日本のワクチン接種を完了した人の割合は13.8%で、世界平均の11.3%をわずかに上回っている。しかし、米国疾病予防管理センターやOur World in Dataによると、米国の47.4%や英国の49.5%に比べて低い水準となっている。

また、日本のワクチン接種活動の不確実性により、懸念がさらに高まっている。

職場でのワクチン接種は6月中旬に開始され、何千もの企業が従業員への接種を申請した。しかしその後、政府はワクチンの供給不足を理由に、職場や大規模接種会場の新規申し込みを無期限に停止した。

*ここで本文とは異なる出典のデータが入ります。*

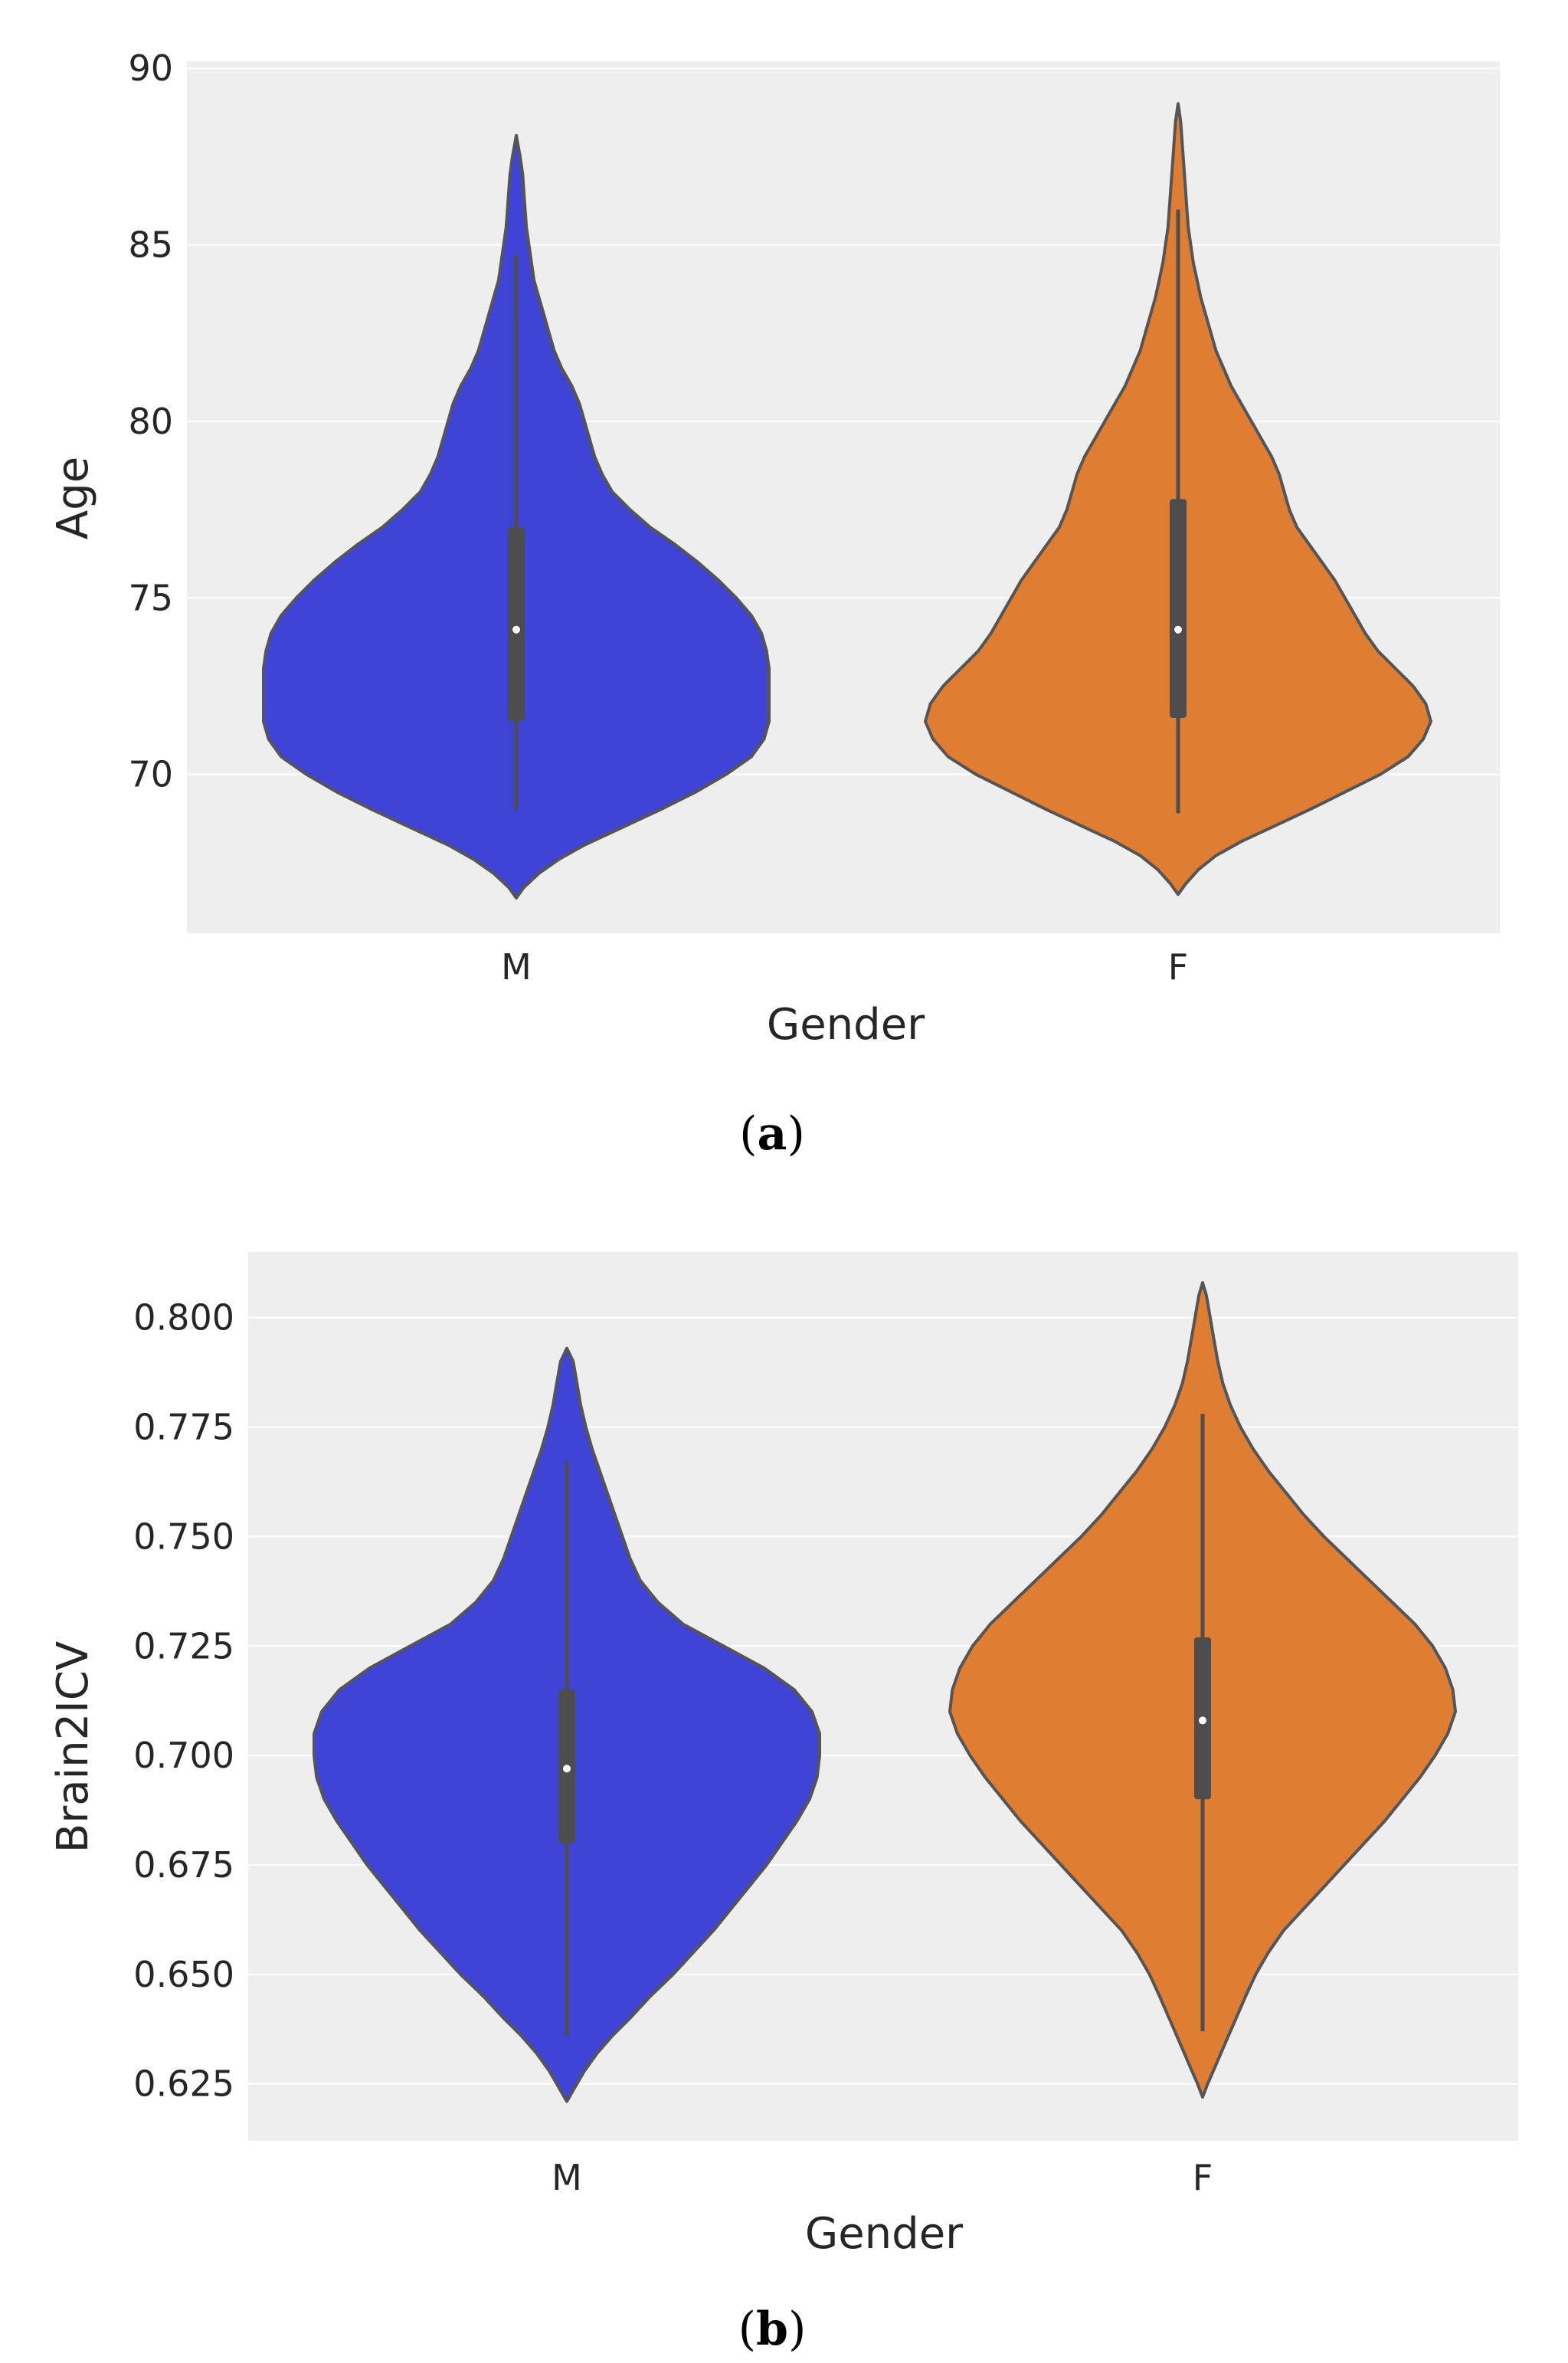  I want to click on y-tick-label: 90, so click(150, 68).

河野太郎ワクチン担当大臣は、「我々の想定を超えて接種が進んでいる」とし、1日あたりの接種回数が120万回以上に達している可能性が高いと述べた。河野大臣は、ファイザー・バイオンテック製ワクチンの供給量が7月下旬までに受け取ることを希望していた量の3分の1しか日本に届かないと述べた。

全国知事会の会長を務める徳島県の飯泉嘉門知事は、ワクチン供給の遅れにより「日本中に混乱が広がっている」と述べた。

香川県のワクチン接種会場では3万人分の接種を中止しなければならず、日本の中部にある岐阜県では6500社分の接種計画が保留となった。また、東京の一部地域や大阪、神戸でも、今週から予定していたワクチン接種を中止せざるを得なくなった。

東京都豊島区の高野之夫区長は、「残念なことだ」と述べ、「接種を加速させるために努力してきたが、今度はブレーキをかけなければならない。今まで何のために急いでいたのだろうか」と続けた。

日本は、2月中旬に医療従事者、4月中旬に高齢者へのワクチン接種を開始した。当初は予約システムの不備や供給不足で遅れが生じたが、5月中旬にはワクチンの輸入が安定し、7月末までに3600万人の高齢者全員に接種するという第一目標を達成するための人員も確保され、接種のペースは上がっていった。

菅首相は、5月下旬に自衛隊が運営する大規模接種会場を設置し、職場や大学のキャンパスでの接種も開始して、ワクチン接種を加速させた。

6月21日に日本は3度目の緊急事態宣言を解除し、7月11日を期限として東京やその他の都市圏のバーやレストランの営業時間を短縮することに重点を置いた、より緩やかな措置に移行した。

しかし、専門家はオリンピック期間中に感染が再拡大し、再び緊急事態宣言が必要になる可能性を指摘している。その場合、オリンピックの主催者は現在の1万人または会場の定員の50%という制限を見直し、すべての観客の入場を禁止することを迫られる可能性もあるという。

SOMPOホールディングスの社長で、影響力のある経済団体の代表を務める櫻田謙悟氏は6月30日、現在のワクチン接種率では安全なオリンピックを開催するのに十分ではないと述べた。

櫻田氏は、感染状況が悪化した場合の被害がはるかに大きいことから、オリンピックに観客を入れないことを支持すると述べている。

「私はより安全な選択肢を選ぶ」と櫻田氏は述べた。